Member of the Ceylonese Parliament for Paddiruppu
- In office 20 September 1947 – 30 May 1952
- Succeeded by: S. M. Rasamanickam
- In office 10 April 1956 – 19 March 1960
- Preceded by: S. M. Rasamanickam
- Succeeded by: S. M. Rasamanickam

Personal details
- Born: 25 July 1915
- Ethnicity: Ceylon Tamil

= S. U. Ethirmanasingham =

Ceylon Tamil businessman and politician (born 1915)

Somasunderam Udayar Ethirmanasingham MBE (born 25 July 1915, date of death unknown) was a Ceylon Tamil businessman and politician who served as a Member of Parliament.

==Early life==
Ethirmanasingham was born on 25 July 1915. He was from Paddiruppu in eastern Ceylon. He was educated at St. Mary's College and Lee High School, Kalmunai.

==Career==
Ethirmanasingham had several jobs before becoming a successful businessman.

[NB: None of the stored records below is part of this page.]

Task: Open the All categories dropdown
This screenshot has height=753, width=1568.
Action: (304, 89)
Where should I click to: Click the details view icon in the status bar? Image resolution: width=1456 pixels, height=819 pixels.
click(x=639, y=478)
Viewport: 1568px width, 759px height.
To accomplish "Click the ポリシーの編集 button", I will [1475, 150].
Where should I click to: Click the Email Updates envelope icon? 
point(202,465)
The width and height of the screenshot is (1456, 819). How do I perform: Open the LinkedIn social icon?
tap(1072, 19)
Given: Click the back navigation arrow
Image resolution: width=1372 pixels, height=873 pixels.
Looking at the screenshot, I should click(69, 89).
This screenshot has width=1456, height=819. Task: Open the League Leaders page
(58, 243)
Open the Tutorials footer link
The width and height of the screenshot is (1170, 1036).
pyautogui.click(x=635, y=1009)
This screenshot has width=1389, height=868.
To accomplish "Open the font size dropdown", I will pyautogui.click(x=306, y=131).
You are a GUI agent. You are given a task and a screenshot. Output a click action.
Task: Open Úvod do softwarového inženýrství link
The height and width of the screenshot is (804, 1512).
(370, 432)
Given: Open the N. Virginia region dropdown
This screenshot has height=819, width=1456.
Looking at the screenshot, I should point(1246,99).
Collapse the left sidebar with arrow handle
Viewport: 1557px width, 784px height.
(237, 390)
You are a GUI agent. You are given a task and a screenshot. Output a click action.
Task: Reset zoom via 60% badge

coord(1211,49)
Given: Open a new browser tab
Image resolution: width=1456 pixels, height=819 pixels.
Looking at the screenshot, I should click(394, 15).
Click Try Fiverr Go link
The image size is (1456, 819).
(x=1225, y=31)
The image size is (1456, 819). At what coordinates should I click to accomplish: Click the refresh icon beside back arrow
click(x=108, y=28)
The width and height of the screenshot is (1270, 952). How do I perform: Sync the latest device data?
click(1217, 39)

Ethirmanasingham stood as an independent candidate in Paddiruppu at the 1947 parliamentary election. He won the election and entered Parliament. He stood as the United National Party's candidate at the 1952 parliamentary election but was defeated by S. M. Rasamanickam. He re-gained the seat at the 1956 parliamentary election, contesting as an independent. However, he lost the seat again to Rasamanickam at the March 1960 parliamentary election. He was also unsuccessful at the July 1960 and 1965 parliamentary elections.